Students make their voices heard at climate protest

Between the presidential inauguration and the football game, students took time to demand immediate environmental justice

On a Friday packed with events on USC’s campus, student protesters chanted, raised signs, and demanded action as they gathered around Tommy Trojan at Hahn Plaza to protest against climate change.

The demonstration took place just hours after President Carol Folt’s inauguration, and before the men’s football game against the Utah Utes. At a time that could have been buried beneath larger events, a noticeable amount of students showed up to the protest to make their voices heard.

The event, dubbed “The Climate Strike” on social media, was organized by the Environmental Student Assembly (ESA) and Environmental Core (Ecore) - an environmental activism group on campus. Leaders from Undergraduate Student Government (USG) also showed support.

Students on campus joined thousands of protesters around the world demanding climate action.

“Definitely an awesome gathering, more than I’ve seen at a lot of other student gatherings,” said Undergraduate Student Government President Trenton Stone.

President Folt herself even made a star appearance halfway through the strike, greeted by students cheering and chanting, “Carol! Carol!”

Grabbing a megaphone and standing alongside protest organizers, Folt encouraged the dozens of students that gathered, staying true to her early promises of running an administration committed to sustainability.

“It means the world,” she said. “It literally means the world.”

The strike was a positive turn in the day for President Folt, whose morning inauguration was interrupted by student protesters. Students at the protest championed Folt’s dedication to fight climate change, and expressed greater hope for the future.

Last week, Folt restored the Public Transit Subsidy Program, which will subsidize 50% of transit costs for the faculty and staff that enroll.

“Everyone is talking about sustainability to some degree,” said USG Vice President, Mahin Tahsin. “I think that really is unique to the fact that Carol Folt is talking about it.”

Tiana Shaw-Wakeman, a student who organized the event and has been protesting since her freshman year, noted a stark difference in support between Folt and that of USC’s last President, Max Nikias. Shaw-Wakeman said when she hosted her first rally “yelling against [then-President Max] Nikias” in her Sophomore year, Nikias did not show up to address students.

“It’s a monumental shift from what I was used to.

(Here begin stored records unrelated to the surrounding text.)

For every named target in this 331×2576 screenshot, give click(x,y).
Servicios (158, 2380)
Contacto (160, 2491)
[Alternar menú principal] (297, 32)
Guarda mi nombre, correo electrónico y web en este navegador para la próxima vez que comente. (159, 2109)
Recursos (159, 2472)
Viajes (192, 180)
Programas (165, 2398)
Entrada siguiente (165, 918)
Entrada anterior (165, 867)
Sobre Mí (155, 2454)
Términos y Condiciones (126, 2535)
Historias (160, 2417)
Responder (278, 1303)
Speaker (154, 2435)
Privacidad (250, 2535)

I think that signals a change for USC, not just for climate change,” she said.

Students from a variety of disciplines took the stand throughout the afternoon to make their case for sustainability and advocate for the issues that concerned them the most.

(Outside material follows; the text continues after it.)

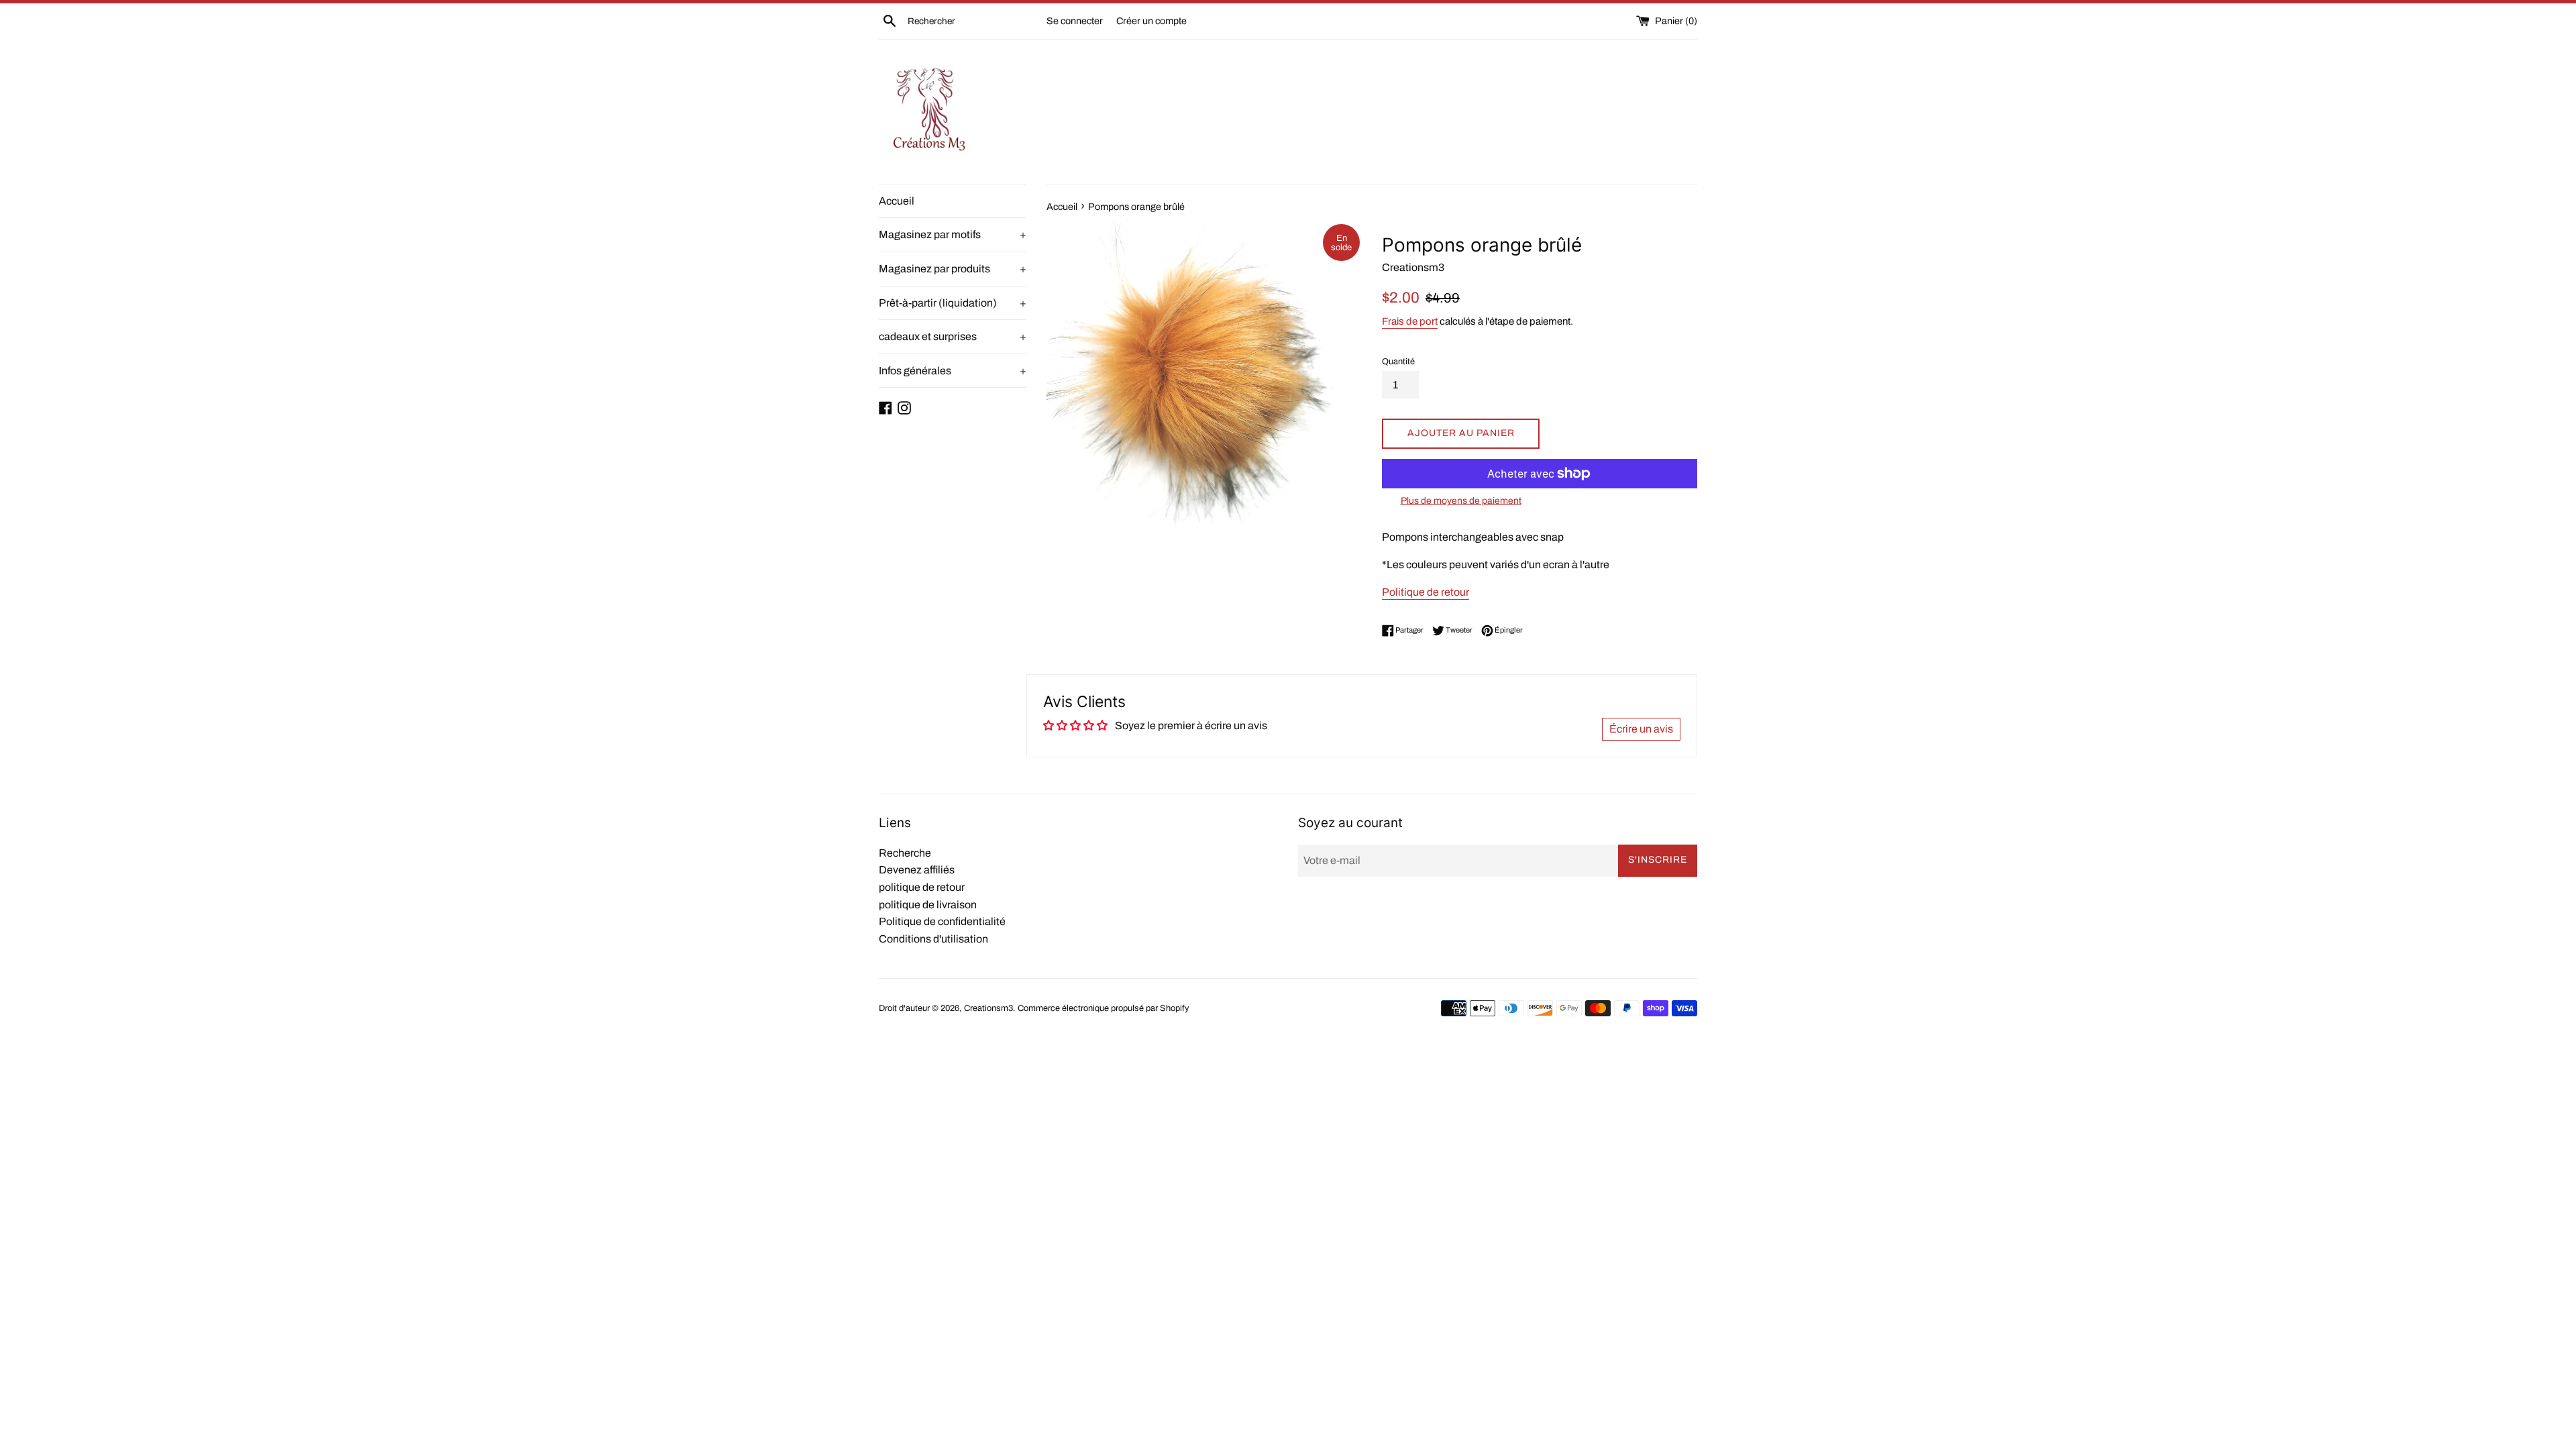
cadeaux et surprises (952, 336)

Jose Hernandez, a sophomore majoring in industrial engineering, used his platform to encourage students to eat less meat.

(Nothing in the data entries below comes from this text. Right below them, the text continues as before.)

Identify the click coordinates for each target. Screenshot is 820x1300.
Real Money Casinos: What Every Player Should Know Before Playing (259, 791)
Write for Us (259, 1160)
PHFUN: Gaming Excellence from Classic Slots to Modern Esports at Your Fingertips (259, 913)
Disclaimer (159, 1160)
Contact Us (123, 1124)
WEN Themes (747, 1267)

“I wanted to deliver a message that actually influence people’s behaviors,” Hernandez said. “If each one of us changes, that’s a huge impact.”

While many saw the strike’s support as a sign of hope for the future, some students noted that a majority of the school was absent; a signal that more support is needed to mobilize change.

“I think it was great, I think the speakers were great, but I don’t think we had enough people,” said Noa Zimmerman, a junior at USC who is also involved in the youth-based environmental group, Sunrise Movement. “There’s power in numbers and right now the indifferent people greatly outnumber the heroes and villains combined so without more involvement change isn’t gonna happen.”

As students filed away from Hyman Plaza at the event’s end, organizers acknowledged it as a first step on to a long road towards a more sustainable future.

“This was probably the most important the history of USC sustainability,” said Nathaniel Hyman, co-president of ESA at USC. “We hope to become a model university in making sure that we can minimize our impact on the environment.”

“My heart is glowing,” said Shaw-Wakeman.

Correction: A previous version of this story misspelled the name of a student. It is Noa Zimmerman.

Correction: A previous version of this story mistakingly referred to ESA as the Environmental Student Association. It is the Environmental Student Assembly.